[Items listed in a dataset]
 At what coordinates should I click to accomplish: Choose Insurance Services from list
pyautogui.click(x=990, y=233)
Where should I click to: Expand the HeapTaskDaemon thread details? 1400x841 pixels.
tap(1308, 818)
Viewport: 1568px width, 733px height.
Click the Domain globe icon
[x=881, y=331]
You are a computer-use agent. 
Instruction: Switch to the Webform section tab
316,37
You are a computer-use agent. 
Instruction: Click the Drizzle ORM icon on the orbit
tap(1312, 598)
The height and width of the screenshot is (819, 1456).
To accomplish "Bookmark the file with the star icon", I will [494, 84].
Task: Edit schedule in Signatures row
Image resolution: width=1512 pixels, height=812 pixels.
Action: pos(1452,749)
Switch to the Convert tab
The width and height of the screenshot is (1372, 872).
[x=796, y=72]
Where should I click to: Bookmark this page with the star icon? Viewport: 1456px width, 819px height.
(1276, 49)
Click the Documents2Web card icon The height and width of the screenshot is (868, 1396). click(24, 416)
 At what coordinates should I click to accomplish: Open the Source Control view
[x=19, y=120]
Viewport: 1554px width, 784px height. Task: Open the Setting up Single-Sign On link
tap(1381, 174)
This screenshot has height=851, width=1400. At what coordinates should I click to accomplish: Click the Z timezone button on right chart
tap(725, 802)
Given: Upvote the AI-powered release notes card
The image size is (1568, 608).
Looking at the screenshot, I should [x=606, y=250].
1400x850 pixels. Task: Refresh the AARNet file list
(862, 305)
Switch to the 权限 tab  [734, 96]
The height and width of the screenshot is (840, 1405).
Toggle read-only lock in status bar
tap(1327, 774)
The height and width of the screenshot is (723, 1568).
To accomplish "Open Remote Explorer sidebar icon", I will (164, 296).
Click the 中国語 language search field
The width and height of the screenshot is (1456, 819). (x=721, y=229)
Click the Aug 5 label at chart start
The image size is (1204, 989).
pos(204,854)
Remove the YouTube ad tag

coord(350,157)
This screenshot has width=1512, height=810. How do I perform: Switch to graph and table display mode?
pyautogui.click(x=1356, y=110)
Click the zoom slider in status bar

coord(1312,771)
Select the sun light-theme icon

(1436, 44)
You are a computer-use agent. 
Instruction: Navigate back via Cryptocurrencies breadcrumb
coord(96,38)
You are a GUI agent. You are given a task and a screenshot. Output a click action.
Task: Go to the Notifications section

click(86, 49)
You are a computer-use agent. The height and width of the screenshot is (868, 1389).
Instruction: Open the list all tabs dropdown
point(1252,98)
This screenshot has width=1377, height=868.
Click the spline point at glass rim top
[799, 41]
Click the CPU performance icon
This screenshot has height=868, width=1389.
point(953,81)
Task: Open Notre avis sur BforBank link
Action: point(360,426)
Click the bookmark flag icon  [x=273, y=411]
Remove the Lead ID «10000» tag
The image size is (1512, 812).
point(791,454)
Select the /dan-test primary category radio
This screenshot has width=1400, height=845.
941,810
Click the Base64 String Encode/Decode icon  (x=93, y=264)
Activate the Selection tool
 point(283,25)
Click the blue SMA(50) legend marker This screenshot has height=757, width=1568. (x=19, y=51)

■ What is being asked
Output an exact copy of the lines from the one holding "Click the spline point at glass rim top" to the last line of the data, inclusive, and nothing beyond that range.

■ Finished task
Click the spline point at glass rim top
[799, 41]
Click the CPU performance icon
This screenshot has height=868, width=1389.
point(953,81)
Task: Open Notre avis sur BforBank link
Action: point(360,426)
Click the bookmark flag icon  [x=273, y=411]
Remove the Lead ID «10000» tag
The image size is (1512, 812).
point(791,454)
Select the /dan-test primary category radio
This screenshot has width=1400, height=845.
941,810
Click the Base64 String Encode/Decode icon  (x=93, y=264)
Activate the Selection tool
 point(283,25)
Click the blue SMA(50) legend marker This screenshot has height=757, width=1568. (x=19, y=51)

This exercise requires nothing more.